Salah satu pelajaran mulia generasi terbaik para sahabat Rasulullah saw , dalam hal
keseriusan mereka mejauhkan diri dari sifat tasmi’. Sebagaimana diriwayatkan
oleh Abu Yusuf dalam al Atsar dari Abu Hanifah dari Ali bin al -Aqmar, bahwa
Umar bin al-Khattab pernah lewat kepada seorang laki-laki yang sedang makan
dengan tangan kirinya. Umar saat itu berdiri dan menghadap para sahabat yang
sedang makan.
Maka Umar berkata kepada Lelaki itu, “Wahai hamba Allah, makanlah dengan
tangan kananmu!”
Laki-laki itu menjawab, “Tangan kananku ‘sibuk’”.
Kemudian Umar menghampiri kedua dan ketiga
kalinya tapi laki-laki itu tetap makan dengan kirinya dan berkata seperti tadi.
Slanjutnya Umar berkata, “Sibuk dengan apa?”
laki-laki itu berkata, “Tangan kananku terputus pada perang
Mu’tah”. Maka Umar pun terkejut mendengar jawaban itu.
Kemudian berkata, “Lalu siapa yang mencuci pakaianmu? Siapa yang
meminyaki rambutmu? Siapa yang melayanimu?”.
Ali bin Akmar berkata, “Kemudian Umar
menyiapkan kebutuhannya. Umar memerintahkan agar ia diberi seorang budak, satu
tunggangan beserta makanan dan nafkahnya.” Para sahabat berkata, “Umar telah memberikan balasan
kebaikan kepada rakyatnya.”
Dari hadist riwayat al Bukhari dari Abu Musa yang
berkata, ” Kami pernah
keluar bersama Rasulullah saw. pada suatu peperangan. Pada saat itu jumlah kami
ada 6 orang. Diantara kami hanya ada satu unta yang dinaiki secara bergantian,
hingga kakiku pecah-pecah dan kukuku pun terkelupas. Pada saat itu kami
membalut kaki kami. Abu Musa menceritakan hal ini, kemudian ia tidak
menyukainya. ia berkata, “Kami berbuat bukan untuk diceritakan.” Seolah-olah
Abu Musa tidak suka sedikipun amalnya disebarkan.
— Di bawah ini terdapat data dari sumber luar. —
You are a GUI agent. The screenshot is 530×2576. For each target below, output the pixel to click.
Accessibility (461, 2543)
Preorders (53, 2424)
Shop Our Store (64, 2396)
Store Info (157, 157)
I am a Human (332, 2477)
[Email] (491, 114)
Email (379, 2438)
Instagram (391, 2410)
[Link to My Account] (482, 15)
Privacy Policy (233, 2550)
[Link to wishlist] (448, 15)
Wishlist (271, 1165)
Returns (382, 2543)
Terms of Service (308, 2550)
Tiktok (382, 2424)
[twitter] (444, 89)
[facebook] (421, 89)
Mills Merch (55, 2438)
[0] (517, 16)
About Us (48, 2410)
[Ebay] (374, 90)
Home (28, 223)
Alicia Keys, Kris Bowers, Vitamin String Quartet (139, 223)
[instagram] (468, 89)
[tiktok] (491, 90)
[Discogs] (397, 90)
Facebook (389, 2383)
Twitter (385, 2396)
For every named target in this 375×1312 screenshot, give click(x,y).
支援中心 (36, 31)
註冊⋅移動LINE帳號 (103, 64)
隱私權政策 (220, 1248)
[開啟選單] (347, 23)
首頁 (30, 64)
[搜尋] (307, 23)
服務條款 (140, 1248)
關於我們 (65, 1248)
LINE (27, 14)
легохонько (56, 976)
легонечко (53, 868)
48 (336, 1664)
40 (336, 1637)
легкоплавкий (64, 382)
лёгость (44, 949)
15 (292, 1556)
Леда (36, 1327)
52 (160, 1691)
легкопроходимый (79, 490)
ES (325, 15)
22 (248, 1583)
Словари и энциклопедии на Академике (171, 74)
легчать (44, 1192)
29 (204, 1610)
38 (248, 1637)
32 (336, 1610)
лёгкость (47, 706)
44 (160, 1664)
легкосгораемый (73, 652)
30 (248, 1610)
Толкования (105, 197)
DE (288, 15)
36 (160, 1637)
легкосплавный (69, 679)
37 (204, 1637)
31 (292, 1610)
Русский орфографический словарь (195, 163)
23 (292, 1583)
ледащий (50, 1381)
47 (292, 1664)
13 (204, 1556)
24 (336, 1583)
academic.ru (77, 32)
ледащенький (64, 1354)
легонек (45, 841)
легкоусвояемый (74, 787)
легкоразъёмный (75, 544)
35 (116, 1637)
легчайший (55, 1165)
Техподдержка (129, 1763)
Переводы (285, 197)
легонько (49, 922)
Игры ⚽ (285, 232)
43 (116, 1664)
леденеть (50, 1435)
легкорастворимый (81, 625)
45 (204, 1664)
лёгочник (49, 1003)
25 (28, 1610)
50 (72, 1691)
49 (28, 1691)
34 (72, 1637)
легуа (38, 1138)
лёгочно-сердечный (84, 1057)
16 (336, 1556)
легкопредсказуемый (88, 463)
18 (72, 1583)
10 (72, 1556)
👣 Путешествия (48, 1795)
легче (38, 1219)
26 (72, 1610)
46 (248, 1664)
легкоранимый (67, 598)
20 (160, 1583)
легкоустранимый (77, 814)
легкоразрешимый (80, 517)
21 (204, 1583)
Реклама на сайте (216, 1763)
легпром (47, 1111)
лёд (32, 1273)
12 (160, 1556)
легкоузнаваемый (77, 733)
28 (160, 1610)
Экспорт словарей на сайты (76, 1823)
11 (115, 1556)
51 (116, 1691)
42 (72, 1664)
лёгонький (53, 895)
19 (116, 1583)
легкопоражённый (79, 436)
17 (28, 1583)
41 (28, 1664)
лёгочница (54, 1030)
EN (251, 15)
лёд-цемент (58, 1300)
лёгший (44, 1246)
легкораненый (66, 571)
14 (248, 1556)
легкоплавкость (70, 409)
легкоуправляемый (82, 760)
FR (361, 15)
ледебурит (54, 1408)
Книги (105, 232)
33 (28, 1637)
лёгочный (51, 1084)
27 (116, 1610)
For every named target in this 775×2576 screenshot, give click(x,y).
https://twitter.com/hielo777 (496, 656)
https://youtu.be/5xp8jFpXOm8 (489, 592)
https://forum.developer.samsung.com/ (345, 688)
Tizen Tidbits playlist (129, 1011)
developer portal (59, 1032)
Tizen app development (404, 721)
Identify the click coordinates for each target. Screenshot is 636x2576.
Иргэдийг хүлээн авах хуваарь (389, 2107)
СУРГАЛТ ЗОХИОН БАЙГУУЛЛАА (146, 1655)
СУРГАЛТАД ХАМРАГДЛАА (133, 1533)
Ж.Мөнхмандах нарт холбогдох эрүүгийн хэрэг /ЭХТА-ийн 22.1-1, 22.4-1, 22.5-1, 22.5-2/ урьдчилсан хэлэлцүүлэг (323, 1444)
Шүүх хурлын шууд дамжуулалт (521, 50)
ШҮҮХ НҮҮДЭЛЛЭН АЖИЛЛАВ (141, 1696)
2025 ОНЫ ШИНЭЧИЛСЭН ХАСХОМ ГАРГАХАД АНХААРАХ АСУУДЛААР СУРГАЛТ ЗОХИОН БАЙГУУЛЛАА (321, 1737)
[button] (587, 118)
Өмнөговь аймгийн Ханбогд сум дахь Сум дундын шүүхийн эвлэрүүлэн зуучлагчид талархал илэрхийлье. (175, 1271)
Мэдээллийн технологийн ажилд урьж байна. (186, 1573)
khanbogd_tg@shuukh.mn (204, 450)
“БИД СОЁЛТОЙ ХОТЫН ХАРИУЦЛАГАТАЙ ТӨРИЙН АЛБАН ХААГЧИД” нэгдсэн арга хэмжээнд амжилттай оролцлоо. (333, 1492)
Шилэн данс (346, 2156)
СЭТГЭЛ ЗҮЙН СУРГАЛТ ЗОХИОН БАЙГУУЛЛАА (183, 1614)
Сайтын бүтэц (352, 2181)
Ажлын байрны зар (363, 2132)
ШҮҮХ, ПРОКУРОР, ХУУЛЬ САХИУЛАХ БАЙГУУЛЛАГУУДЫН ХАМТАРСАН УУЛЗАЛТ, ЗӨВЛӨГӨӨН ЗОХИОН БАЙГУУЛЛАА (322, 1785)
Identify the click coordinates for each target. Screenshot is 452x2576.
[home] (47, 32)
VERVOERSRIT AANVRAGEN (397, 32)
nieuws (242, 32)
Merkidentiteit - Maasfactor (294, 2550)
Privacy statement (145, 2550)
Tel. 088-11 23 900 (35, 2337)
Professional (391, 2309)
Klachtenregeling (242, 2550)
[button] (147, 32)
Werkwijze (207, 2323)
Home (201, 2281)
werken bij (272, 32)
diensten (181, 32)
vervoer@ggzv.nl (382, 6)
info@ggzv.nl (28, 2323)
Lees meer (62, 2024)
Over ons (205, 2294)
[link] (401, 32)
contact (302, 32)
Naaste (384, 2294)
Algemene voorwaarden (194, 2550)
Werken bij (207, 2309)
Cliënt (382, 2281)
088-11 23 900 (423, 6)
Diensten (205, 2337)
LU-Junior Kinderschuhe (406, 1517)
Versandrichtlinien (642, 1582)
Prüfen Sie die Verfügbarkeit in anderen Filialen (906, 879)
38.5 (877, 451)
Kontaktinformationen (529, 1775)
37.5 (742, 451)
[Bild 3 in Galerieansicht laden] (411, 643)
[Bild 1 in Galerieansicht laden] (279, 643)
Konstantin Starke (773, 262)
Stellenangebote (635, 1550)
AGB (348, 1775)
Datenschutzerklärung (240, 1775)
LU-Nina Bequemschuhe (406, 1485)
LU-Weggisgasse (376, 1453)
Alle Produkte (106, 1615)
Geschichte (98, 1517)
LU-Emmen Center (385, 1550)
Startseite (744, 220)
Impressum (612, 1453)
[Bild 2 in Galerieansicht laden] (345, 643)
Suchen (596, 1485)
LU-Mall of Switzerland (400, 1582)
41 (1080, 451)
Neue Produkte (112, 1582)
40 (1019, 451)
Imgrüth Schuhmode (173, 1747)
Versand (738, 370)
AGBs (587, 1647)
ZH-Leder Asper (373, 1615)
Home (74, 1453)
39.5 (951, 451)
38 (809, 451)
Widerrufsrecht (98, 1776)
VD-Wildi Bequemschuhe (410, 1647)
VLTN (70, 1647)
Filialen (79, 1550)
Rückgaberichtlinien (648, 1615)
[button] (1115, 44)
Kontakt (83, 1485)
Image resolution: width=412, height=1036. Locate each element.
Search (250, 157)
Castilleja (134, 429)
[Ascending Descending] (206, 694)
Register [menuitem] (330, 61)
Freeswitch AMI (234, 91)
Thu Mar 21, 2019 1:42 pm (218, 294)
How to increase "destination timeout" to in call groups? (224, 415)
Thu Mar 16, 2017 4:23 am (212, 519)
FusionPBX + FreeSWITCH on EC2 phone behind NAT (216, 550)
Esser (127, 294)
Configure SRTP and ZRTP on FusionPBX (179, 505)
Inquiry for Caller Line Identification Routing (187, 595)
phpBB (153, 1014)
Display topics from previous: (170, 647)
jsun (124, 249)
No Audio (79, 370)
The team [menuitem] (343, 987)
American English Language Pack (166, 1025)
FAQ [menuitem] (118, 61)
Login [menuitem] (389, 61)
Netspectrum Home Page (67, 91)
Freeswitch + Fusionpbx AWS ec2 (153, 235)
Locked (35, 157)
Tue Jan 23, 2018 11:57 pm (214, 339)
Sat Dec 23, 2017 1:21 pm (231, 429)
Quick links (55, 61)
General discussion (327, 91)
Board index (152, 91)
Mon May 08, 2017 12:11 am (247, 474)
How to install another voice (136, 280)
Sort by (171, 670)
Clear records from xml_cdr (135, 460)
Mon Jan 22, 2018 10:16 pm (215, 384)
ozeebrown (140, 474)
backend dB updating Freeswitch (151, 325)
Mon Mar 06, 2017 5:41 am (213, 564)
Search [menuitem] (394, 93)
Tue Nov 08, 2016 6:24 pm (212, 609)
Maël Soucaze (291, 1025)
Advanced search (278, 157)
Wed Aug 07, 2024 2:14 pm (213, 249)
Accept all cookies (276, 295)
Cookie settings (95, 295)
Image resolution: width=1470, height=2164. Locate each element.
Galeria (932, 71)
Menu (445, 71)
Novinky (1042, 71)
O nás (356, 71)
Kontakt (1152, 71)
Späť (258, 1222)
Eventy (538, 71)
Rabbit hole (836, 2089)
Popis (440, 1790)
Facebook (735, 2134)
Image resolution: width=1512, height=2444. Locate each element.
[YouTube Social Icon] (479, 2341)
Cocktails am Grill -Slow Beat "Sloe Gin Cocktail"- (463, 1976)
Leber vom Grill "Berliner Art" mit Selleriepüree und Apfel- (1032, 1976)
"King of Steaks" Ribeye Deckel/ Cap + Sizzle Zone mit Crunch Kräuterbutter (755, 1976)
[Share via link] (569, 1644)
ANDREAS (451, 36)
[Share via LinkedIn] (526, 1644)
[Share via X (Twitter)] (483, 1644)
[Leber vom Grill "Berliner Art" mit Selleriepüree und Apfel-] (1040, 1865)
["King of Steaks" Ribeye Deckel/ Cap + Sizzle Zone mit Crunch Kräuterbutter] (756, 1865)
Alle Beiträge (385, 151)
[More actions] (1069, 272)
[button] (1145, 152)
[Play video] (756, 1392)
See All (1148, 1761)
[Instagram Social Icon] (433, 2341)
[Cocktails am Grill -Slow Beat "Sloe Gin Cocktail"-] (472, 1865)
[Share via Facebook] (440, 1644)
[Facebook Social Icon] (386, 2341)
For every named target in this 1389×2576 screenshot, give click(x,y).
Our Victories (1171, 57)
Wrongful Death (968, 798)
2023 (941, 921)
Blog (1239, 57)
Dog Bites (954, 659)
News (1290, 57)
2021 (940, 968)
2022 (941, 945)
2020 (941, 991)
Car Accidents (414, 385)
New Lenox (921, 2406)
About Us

Riya dan Tasmi’ diharamkan, tanpa ada
perbedaan pendapat tentangnya. dalinya, diantaranya , Sebagaimana Firman Allah, yang artinya ,” Maka siapa
saja yang berharap bertemu Tuhannya maka hendaklah beramal amalan yang shalih
dan tidak menyekutukan (Allah) dalam melakukan ibadah kepada-Nya (Q.S.
al-Kahfi : 110).
Ada beberapa
pendapat ulama ttg pengertian tasmi’ .
Misalnya Imam Nawawi dalam al-Majmû’
dari asy-Syâfi’i, beliau berkata: “Tidak akan mengetahui riya kecuali orang
yang ikhlas.” Ikhlas itu membutuhkan perhatian yang serius dan kesungguhan
jiwa. Tidak akan mampu berbuat ikhlas kecuali orang yang telah memisahkan diri
dari dunia.
Yang dimaksud At-Tasmi’ adalah menceritakan
aktivitas taqarub kepada manusia untuk memperolah keridhaan mereka. Perbedan
antara riya dan tasmi’ (sum’ah) adalah riya itu menyertai suatu amal, sedangkan
tasmi’ adalah setelah beramal. Riya tidak bisa diketahui kecuali oleh Allah dan
tidak ada cara bagi orang lain untuk mengetahuinya. Bahkan orang yang riya
sekali pun tidak akan mengetahui adanya riya dalam dirinya, kecuali jika ia
berubah menjadi ikhlas.
Tasmi’
bisa jadi ada dalam suatu taqarub yg dilakukan secara tersembunyi seperti orang
yang shalat di malam hari, dan di pagi harinya ia meceritakan taqarubnya itu
kepada orang lain. Tasmi’ bisa juga ada pada taqarub yang dilakukan secara terangterangan
di suatu tempat, kemudian diceritakan kepada orang lain yang ada di tempat
lain. Semua itu dilakukan dengan tujuan ingin memperoleh keridhaan manusia.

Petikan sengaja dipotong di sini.